Loose braid can lead to two primary problems.

  • Under pressure, the hose expands axially, or gets longer, even under low pressure. If the braid is not tight, the hose will grow in length until it takes up all of the slack in the braid. The assembly overall length will increase, and this can cause over bending and kinking of the assembly in service.
  • If the braid collars are crimped or a rolled type braid collar clamped in place while the braid is loose, it is possible that the braid is slightly angled or is cocked on the hose. This results in the braid wires along some carriers being shorter than those of other carriers. The shorter wires will be overly tensioned when the assembly is put under pressure. The longer wires have slight slack in them and will not assume any of the pressure-induced tensile load until the shorter wires stretch and all of the wires are of equal length. The assembly is likely to squirm or deform before the braid wires equalize in length.

In Engineering Bulletin #123, we looked at the procedures for tightening loose braid with filament tape, screw clamps and plastics cable ties. In this bulletin, we’ll look at procedure for tightening large bore (8 – 12″ ID) assemblies using the vacuum pump tightening method.

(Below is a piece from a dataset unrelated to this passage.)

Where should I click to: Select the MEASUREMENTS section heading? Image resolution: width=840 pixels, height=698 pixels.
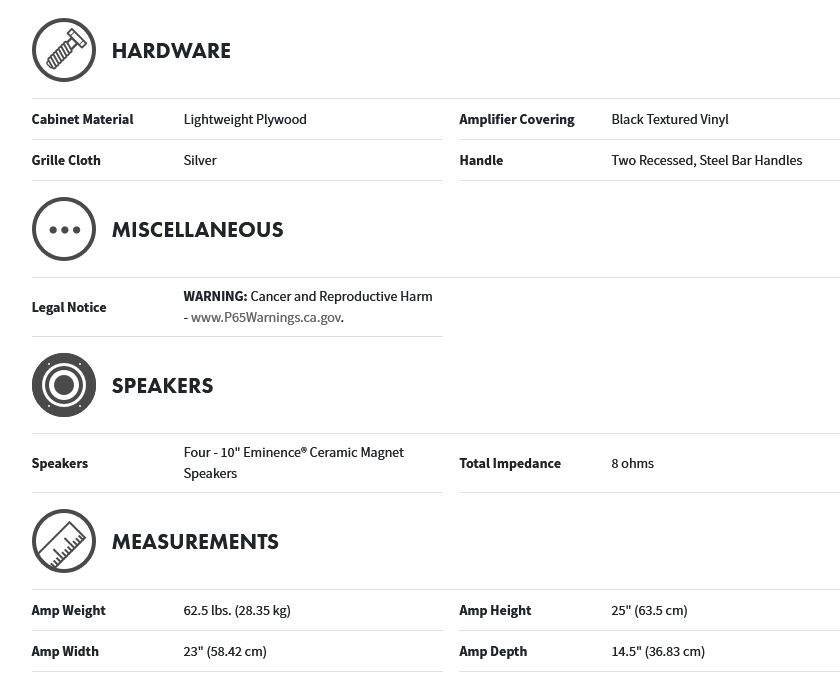[x=196, y=542]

  1. Measure the hose length.
  2. Calculate 10% of the hose length. (Hose length x .1.) This figure represents the maximum length that the hose should be shortened during the braid tightening procedure. Compressing further may plastically deform the corrugations.
  3. Slide the hose into the braid.
  4. Place a screw clamp around the braid approximately 2″ behind the hose end and tighten firmly.
  5. Place a vacuum plug on one end of the hose. Have an assistant hold the plug in place or tape it in position with filament tape. Make sure that the plug is centered on the hose and the rubber seal is pressing on the corrugation sidewall, not on a sharp cut edge.
  6. Connect the vacuum pump to the second vacuum plug.
  7. Place the second plug in position on the hose end. (Rather than use two vacuum plugs, at Penflex we typically add a blind flange to a finished end of the assembly and a vacuum plug to the other side to minimize handling of the hose.)
  8. Open the vacuum valve.
  9. Turn on the vacuum pump.
  10. Close the vacuum valve and closely monitor the hose length as it shrinks in length under the braid. Control the vacuum and the hose shrinking in length by partially opening or closing the vacuum valve.
  11. When the hose shrinks down to the calculated compression length, close vacuum valve.
  12. Place a second screw clamp around the braid approximately 2″ behind the hose end and tighten firmly.
  13. Partially open the vacuum valve very slowly. As air bleeds into the hose and the vacuum decreases, the hose will try to extend in length. As the braid is held to the hose by the clamps, the lengthening hose will pull down and tighten the braid.
  14. When the braid is tight on the hose, loosen the second hose end clamp slightly, allowing the hose slide under the braid and return to its original length.
  15. The few inches of braid between the second end clamp and the end of the relaxed hose can be tightened with one or two added screw clamps or cable ties.